Southsiders: Act to End Police Brutality & Violence
Our communities on the South Side of Chicago experience disproportionate rates of violence and police brutality and we need our elected officials to stand with us for real change. Our efforts to reduce violence and increase police accountability are at a critical moment and we need your voice.
On Saturday, August 1, you are invited to join more than 500 leaders from Community Renewal Society's southside member congregations and the United Methodist Women at a Southside Faith in Action Assembly where we will ask Chicago Aldermen and Cook County Commissioners to support our platform for police accountability and invest in community-based restorative justice programs.
This assembly will be a part of the United Methodist Women’s National Seminar — Interrupting Indifference: Jesus, Justice and Joy. Southside community leaders and United Methodist Women will come together from 1:30 – 3 pm at Hartzell Memorial United Methodist Church (3330 S. King Dr). We will pray, hold a rally, and demand that our elected officials make public commitments to make our communities safer.
We will ask Chicago Aldermen to stand up against police brutality and support our platform for police accountability that includes independent oversight of the Chicago Police Department (CPD), increased transparency and community input for CPD's Body-Worn Camera pilot program, and reforms to end racial bias in stop-and-frisks. We have asked the mayor to support this platform, but he has made no commitments to real structural reform. He needs to hear that Aldermen in your neighborhoods want to see these reforms and are standing with our communities.

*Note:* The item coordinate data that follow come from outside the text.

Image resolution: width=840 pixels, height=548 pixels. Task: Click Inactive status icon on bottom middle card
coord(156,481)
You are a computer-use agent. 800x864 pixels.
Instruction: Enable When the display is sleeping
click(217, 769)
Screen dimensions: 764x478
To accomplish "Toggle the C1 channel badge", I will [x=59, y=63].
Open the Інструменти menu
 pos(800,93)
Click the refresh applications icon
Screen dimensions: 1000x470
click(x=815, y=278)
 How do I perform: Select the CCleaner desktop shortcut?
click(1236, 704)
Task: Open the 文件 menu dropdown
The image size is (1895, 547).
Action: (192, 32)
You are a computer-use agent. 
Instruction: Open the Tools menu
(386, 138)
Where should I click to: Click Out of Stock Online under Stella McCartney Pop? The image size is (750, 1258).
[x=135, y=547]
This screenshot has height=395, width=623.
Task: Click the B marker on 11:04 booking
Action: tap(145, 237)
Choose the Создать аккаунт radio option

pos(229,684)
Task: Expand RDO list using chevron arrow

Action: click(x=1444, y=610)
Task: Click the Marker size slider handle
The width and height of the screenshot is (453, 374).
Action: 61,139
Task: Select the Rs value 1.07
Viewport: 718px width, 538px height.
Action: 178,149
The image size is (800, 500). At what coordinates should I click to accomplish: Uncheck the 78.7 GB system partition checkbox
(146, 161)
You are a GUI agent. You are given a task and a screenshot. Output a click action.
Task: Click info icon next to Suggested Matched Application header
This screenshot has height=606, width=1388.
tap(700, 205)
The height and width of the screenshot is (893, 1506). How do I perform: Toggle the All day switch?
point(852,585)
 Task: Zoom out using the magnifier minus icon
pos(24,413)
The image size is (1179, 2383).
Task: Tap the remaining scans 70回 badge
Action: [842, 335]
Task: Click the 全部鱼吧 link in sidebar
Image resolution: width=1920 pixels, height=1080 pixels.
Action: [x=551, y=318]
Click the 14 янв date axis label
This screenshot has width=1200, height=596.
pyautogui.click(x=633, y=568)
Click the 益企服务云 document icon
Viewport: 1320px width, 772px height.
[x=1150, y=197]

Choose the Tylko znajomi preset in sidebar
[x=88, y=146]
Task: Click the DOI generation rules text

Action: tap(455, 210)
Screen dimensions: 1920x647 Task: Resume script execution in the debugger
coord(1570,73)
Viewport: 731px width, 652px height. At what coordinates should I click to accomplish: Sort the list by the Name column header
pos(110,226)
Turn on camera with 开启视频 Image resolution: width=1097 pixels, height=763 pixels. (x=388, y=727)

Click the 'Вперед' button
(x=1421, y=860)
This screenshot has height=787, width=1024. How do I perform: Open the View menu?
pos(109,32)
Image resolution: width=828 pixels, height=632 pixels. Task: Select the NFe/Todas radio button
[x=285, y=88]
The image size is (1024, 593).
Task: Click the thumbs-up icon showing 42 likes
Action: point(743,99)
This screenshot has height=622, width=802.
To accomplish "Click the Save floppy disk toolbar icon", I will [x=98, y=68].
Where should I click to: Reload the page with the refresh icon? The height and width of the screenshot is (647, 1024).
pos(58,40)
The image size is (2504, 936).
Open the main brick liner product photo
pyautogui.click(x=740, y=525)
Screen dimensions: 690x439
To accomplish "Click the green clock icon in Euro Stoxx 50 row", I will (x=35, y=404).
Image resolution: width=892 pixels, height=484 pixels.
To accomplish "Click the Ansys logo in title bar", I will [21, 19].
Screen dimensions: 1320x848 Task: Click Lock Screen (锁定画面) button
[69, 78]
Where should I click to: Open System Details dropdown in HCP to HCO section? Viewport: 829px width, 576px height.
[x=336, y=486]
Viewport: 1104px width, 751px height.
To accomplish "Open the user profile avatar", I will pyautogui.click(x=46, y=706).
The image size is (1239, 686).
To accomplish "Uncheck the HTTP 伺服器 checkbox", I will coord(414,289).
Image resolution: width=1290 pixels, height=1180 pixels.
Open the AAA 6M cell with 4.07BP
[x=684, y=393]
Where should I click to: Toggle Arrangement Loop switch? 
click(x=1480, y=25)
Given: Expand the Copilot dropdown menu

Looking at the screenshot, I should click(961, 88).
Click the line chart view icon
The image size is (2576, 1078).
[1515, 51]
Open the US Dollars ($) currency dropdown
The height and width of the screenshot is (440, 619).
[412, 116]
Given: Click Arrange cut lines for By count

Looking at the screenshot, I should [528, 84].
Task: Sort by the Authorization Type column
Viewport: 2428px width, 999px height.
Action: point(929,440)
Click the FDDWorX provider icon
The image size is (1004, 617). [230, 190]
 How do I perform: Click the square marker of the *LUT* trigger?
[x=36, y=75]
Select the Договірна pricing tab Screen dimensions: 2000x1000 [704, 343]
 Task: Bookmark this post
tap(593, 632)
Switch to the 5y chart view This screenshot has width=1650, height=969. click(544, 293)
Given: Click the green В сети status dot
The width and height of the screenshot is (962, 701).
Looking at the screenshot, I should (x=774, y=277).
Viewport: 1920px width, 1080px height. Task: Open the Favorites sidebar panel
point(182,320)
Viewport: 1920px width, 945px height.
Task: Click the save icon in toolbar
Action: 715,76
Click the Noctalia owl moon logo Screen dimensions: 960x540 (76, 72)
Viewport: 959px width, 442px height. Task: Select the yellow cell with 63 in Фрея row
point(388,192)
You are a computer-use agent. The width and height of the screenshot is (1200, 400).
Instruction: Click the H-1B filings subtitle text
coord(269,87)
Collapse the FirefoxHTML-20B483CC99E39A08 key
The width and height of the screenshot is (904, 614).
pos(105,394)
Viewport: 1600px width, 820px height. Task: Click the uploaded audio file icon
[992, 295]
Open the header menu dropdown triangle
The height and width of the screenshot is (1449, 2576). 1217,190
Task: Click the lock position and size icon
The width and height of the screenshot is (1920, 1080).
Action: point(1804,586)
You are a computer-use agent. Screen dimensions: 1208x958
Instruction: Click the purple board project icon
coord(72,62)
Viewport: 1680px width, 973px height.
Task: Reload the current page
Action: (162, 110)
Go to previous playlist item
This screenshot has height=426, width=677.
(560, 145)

We will also ask Cook County Commissioners to increase the Cook County Restorative Justice grants fund from $500,000 to $2 million in the 2016 county budget. Last year, the Reclaim Campaign successfully advocated for the creation of this, first of its kind, Restorative Justice fund, but greater investment is still needed. We have seen significant decreases in the jail population and it is time we see those resources reinvested into our communities.